- [REQUIREMENT] Single out the lines of the material that contain "douban" and copy them.

- [EXTRACTED RECORDS]
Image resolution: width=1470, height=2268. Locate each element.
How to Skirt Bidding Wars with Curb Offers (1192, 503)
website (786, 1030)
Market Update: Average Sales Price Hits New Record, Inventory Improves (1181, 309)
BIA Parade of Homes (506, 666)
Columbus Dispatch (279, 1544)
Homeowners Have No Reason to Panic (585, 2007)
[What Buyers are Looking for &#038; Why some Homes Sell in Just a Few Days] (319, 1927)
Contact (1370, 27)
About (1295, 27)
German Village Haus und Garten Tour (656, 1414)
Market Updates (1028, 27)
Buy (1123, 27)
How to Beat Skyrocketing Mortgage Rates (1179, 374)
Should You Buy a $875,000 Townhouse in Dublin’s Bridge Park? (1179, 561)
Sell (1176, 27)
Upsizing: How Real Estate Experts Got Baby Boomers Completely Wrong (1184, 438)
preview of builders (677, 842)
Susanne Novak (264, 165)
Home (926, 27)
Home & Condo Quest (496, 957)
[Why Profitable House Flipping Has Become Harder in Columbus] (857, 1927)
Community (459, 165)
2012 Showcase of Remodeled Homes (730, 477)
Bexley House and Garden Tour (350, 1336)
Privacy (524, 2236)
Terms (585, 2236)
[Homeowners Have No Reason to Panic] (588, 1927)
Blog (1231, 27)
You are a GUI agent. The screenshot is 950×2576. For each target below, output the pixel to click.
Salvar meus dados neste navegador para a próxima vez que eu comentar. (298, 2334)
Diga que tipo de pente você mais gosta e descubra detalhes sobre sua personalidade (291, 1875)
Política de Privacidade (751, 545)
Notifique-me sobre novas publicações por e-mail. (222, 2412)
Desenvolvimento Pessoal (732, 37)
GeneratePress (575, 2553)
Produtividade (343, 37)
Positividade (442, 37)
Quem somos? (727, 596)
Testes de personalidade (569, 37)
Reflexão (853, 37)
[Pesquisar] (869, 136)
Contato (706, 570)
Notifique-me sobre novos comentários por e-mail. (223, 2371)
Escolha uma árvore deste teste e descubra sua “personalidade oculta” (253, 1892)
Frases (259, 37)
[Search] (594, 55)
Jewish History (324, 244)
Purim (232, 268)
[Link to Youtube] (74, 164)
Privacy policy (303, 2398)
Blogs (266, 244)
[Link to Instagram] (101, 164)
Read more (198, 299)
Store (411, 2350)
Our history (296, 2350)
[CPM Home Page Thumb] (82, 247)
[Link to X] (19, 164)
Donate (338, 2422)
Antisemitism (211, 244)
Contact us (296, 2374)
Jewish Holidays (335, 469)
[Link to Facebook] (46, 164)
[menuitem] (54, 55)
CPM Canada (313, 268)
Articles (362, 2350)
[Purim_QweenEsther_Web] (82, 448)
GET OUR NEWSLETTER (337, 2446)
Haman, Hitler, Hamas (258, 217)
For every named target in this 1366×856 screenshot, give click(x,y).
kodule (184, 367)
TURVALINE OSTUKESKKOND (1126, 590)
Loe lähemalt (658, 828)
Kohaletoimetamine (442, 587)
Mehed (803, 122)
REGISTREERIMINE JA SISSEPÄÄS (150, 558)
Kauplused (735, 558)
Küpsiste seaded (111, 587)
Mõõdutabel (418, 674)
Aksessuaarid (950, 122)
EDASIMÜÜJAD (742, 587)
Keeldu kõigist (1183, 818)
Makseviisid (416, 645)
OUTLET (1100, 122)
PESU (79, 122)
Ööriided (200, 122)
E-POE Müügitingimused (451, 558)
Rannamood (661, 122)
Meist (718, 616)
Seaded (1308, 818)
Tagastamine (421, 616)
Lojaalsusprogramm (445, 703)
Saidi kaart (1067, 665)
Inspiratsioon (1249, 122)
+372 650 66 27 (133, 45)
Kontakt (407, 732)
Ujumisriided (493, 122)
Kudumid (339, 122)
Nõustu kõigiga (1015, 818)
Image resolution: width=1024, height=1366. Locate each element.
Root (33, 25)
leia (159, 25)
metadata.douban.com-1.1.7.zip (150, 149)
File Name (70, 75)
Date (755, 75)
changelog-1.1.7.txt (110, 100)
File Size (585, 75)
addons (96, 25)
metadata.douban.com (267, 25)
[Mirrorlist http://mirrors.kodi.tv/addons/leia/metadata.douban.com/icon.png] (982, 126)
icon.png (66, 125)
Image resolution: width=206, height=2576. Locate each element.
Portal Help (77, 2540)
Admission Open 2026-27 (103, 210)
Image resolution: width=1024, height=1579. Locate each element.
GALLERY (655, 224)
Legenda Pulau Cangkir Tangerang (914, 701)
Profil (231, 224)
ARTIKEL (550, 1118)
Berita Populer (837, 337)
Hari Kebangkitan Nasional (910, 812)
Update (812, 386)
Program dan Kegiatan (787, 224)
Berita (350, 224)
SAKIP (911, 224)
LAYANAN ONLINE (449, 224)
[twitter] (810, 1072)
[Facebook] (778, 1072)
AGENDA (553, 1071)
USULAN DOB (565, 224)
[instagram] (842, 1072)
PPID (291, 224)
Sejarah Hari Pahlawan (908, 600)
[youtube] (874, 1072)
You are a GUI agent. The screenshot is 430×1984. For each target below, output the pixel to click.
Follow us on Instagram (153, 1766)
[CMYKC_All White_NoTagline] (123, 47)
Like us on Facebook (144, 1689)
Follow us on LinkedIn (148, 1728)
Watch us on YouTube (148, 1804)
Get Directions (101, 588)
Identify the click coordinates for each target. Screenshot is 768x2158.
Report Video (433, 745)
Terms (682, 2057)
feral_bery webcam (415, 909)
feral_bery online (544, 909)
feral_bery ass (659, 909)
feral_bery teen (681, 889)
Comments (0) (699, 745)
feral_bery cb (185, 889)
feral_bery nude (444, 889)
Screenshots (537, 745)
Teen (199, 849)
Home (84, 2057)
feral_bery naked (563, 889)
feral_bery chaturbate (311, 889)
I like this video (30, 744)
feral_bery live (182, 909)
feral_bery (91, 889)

- [SOLUTION FOR THIS TASK]
metadata.douban.com-1.1.7.zip (150, 149)
metadata.douban.com (267, 25)
[Mirrorlist http://mirrors.kodi.tv/addons/leia/metadata.douban.com/icon.png] (982, 126)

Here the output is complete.